Interrogée en conférence de presse sur ses critères de choix pour la programmation danse du Festival des Arts de Saint-Sauveur (FASS), Anik Bissonnette, la directrice artistique de l'évènement, a déclaré que la danse classique était beaucoup plus accessible que la danse contemporaine. J'ai trouvé l'argument vaguement partisan, vu que la dame est une ex-danseuse étoile des Grands Ballets Canadiens de Montréal. Et puis j'y ai repensé et j'ai dû reconnaître qu'elle n'a pas tout à fait tort, même si toutes sortes de créations contemporaines sont aussi très accessibles.
Dans ma réflexion sur le sujet, je me suis rappelé que je suis moi-même entrée dans la danse par la porte du classique. J'avais sept ou huit ans et je bavais tellement d'envie devant les tutus de mes cousines que ma tante m'avait inscrite à leur cours. Je crois bien qu'à ce moment-là, la danseuse classique était pour moi une figure symbolique de la féminité et de la classe. La danseuse de flamenco de ma culture paternelle en était une autre, plus animale, plus lointaine et, d'une certaine façon, plus intimidante. Inutile de vous dire que mes références ont changé.
Quelles qu'en soient les couleurs, la danse m'ouvrait alors un espace infini de rêves à accomplir : enfant sensible issue d'un milieu modeste, j'y voyais le lieu où les inégalités sociales pouvaient être gommées et où l'indicible pouvait être exprimé. Et je me souviens de mon premier cours comme d'un rituel d'initiation où le sentiment d'être privilégiée se mêlait à la fierté de posséder enfin ces collants chaire qui faisaient de si belles jambes, ce justaucorps bleu que le petit volant de voile transparent rendait spectaculaire et ces demi-pointes roses qui prenaient figure de bottes de sept lieues.
Au fil des ans, j'admirais dans mes cours une élève talentueuse qui exécutait des adages et enchaînait plusieurs fouettés sur pointes avec le plus grand naturel, mais je m'interrogeais sur la nécessité de torturer ainsi le corps et je préférais la vitalité et l'allégresse des danses de caractère à la rigueur du classique et à ses sourires forcés. Cependant, comme pour toute jeune provinciale française des années 70 nourrie de culture populaire, en dehors des comédies musicales et des chorégraphies des émissions de variétés, ma seule fenêtre ouverte sur la danse était celle du classique. J'ai dû attendre l'adolescence pour découvrir le néoclassique amélioré de Maurice Béjart et prendre des cours de modern jazz. Et c'est pendant mes études universitaires qu'a eu lieu la rencontre avec la danse contemporaine (qui n'est pas la danse moderne). Ça a été le coup de foudre.

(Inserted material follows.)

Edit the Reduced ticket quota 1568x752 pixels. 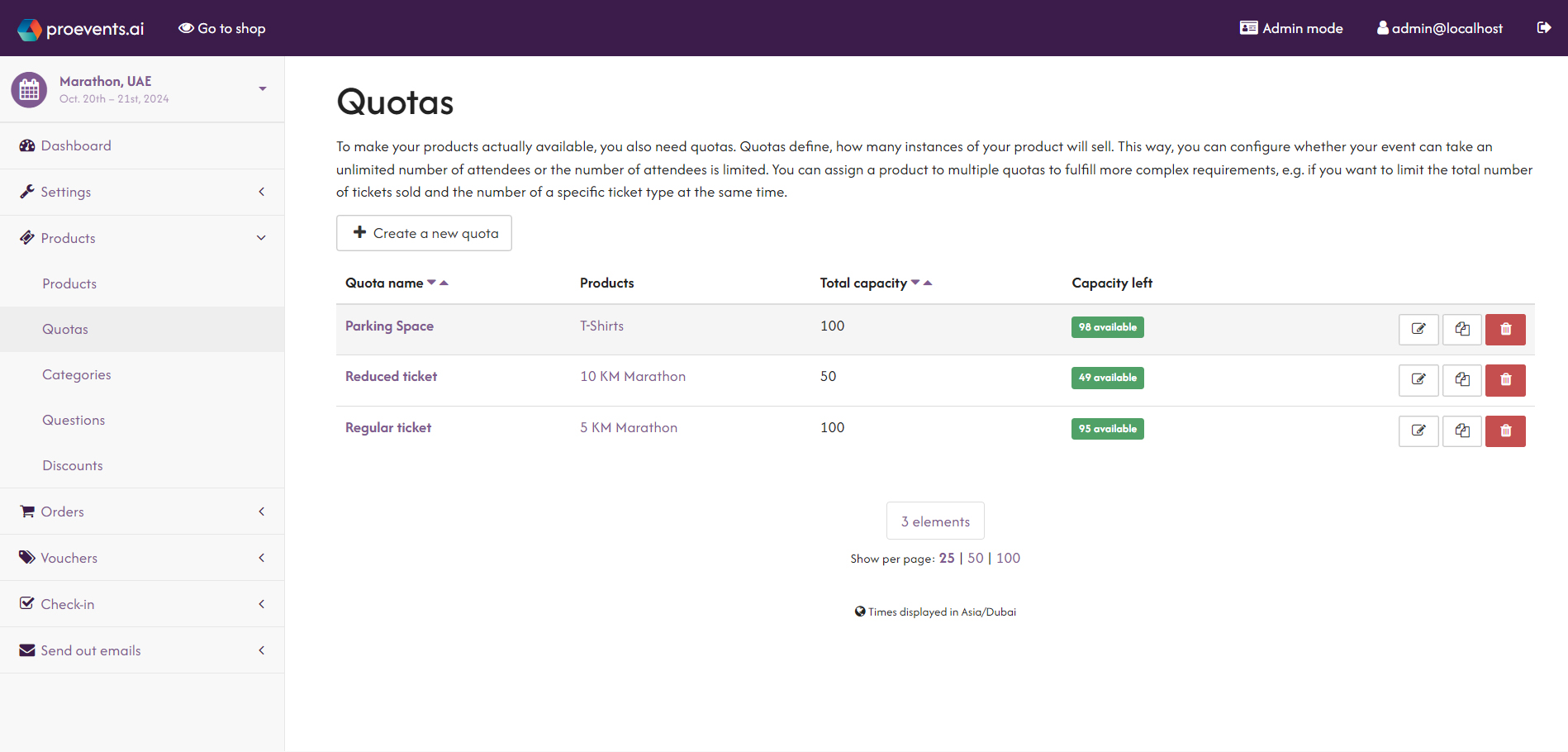[1418, 380]
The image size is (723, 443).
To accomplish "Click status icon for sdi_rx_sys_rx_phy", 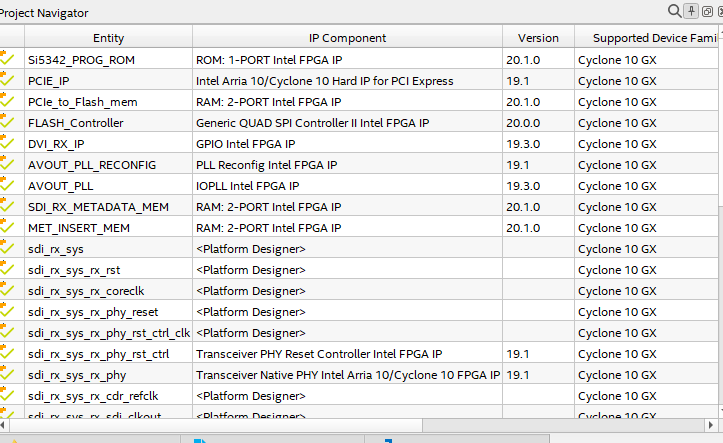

Je vivais alors à Montpellier où j'ai assisté à la naissance de son célèbre festival de danse tandis que la danse contemporaine fleurissait dans toutes les grandes villes de France sous l'impulsion de politiques culturelles structurantes qui font rêver bien des artistes de par le monde. Dans cette cité méditerranéenne où Dominique Bagouet venait de se voir attribuer l'un des premiers centres chorégraphiques nationaux, j'ai vécu une fabuleuse initiation grâce à un ami éclairagiste qui me pourvoyait en invitations pour tous les spectacles. Carolyn Carlson (photo Laurent Philippe), Carlotta Ikeda, Jean-Claude Gallotta, Régine Chopinot, Merce Cunningham, Philippe Decouflé et le Nederland Dans Theatre font partie de ceux qui ont marqué ma mémoire.
Le hasard a voulu que je n'aie pas l'occasion de voir de ballet classique en scène dans cette période-là. Mon intérêt baissait d'ailleurs rapidement devant les retransmissions télévisée qui en étaient faites à l'époque. Et aujourd'hui, quand la conscience professionnelle me pousse à aller en voir un spectacle, je m'y ennuie généralement, même si j'y trouve un intérêt historique et anthropologique. Les territoires de la danse sont tellement riches de diversité que je me désole à l'idée que certains spectateurs ne s'offriront jamais la chance d'aller voir ce qui se fait en danse contemporaine.
En programmant Hélène Langevin, Naomi Stikeman et BJM_Danse avec des chorégraphies de Crystal Pite et Azure Barton, le FASS donne l'occasion de s'y frotter sans risque d'être dérouté. Ceux qui voudraient s'y essayer sans payer peuvent aller voir en plein air la proposition faite par la danseuse Francine Liboiron, le musicien Philippe Laloux et leurs invités ou tout simplement profiter du mois d'août pour passer quelques soirées au Théâtre de Verdure du parc Lafontaine. Si vous y allez, vous m'en donnerez des nouvelles.